Le milieu carcéral, traversé par la hantise de la mort, est également propice à la propagation des rumeurs. Les événements macabres viennent ainsi les alimenter, notamment les suicides, mais aussi tout ce qui peut impliquer la compétence des soignants. À Caen par exemple, le vieillissement de la population pénale et la multiplication des maladies graves alimentent l’image partagée d’un “ mouroir ”. Plus généralement, la lenteur d’intervention des soins est souvent mise en cause, notamment dans certains accidents. En ce sens, c’est surtout la nuit que l’angoisse de tomber malade est la plus grande chez les détenus, car il s’agit effectivement d’une situation à risque, ne serait-ce que par l’absence des soignants.

La métaphore animale (“ On est traité comme des chiens ”) qui ponctue très souvent les propos des détenus vient rappeler les liens, à l’oeuvre dans les mécanismes punitifs, entre la faute et la douleur, entre corps et châtiment.
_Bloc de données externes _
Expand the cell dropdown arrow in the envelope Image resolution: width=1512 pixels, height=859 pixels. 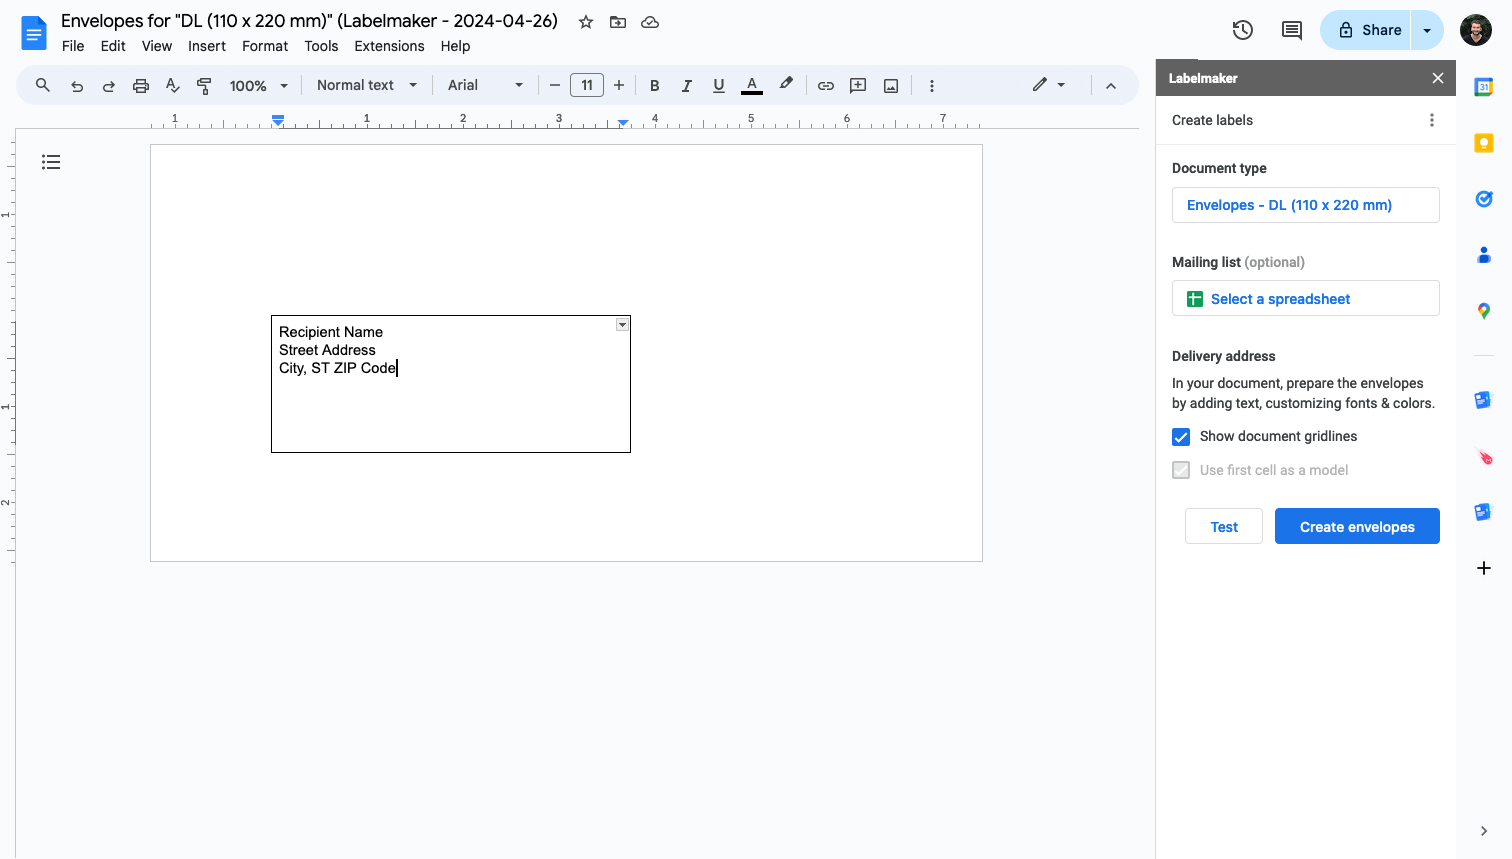click(622, 324)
Son usage systématique a aussi pour fonction, dans la guerre d’usure que se livrent détenus et surveillants, de nier le caractère humain de la relation carcérale et ainsi d’ôter son sens au travail des surveillants. Tout en revendiquant l’accès à la dignité humaine, les prisonniers rappellent sans cesse leur illégitimité morale et sociale, ce qui induit une illégitimité de toute intervention à leur égard. S’ensuivent des relations de soins très ambivalentes, dont il faut accepter les données structurelles pour ne pas trop vite interpréter comme de l’ingratitude les griefs avancés à l’encontre des intervenants en prison.

Des suspicions émanant des soignants sur l’authenticité des demandes de soins viennent s’opposer à celles des détenus. Le spectre des usages détournés traverse en effet la relation soignante en prison et s’ensuit un processus d’inflation de la demande (“ Il faut en rajouter pour être cru ”). Si les détenus imputent cette “ chasse ” à la simulation à leur condition, il convient aussi de ramener l’évaluation morale des professionnels de la santé sur la légitimité de la demande et des usages des patients au contexte hospitalier, où l’accueil sans sélection est dévalorisé.

Au terme de cette interrogation sur l’accès des détenus au statut de patient, c’est l’impatience de ceux-ci qui permet de poursuivre notre investigation. Au-delà d’un effet d’enquête, la tendance à la récrimination à l’égard des soins, malgré l’amélioration objective de l’offre apportée par la réforme, renvoie à la condition carcérale des patients. L’impatience “ pratique ” que dénoncent souvent les soignants (“ Ils veulent tout tout de suite ” ; “ ils sont exigeants ”) interpelle la capacité de ces derniers à s’adapter à la spécificité de l’expérience carcérale du temps, sans remettre en question leur identité et leurs principes professionnels. Manifestant une impatience “ politique ” de voir les choses changer, les détenus, qui n’ont pas d’autres dérivatifs que la plainte ou l’exigence, deviennent de même réactifs à force d’être soumis à la dépendance et l’infantilisation.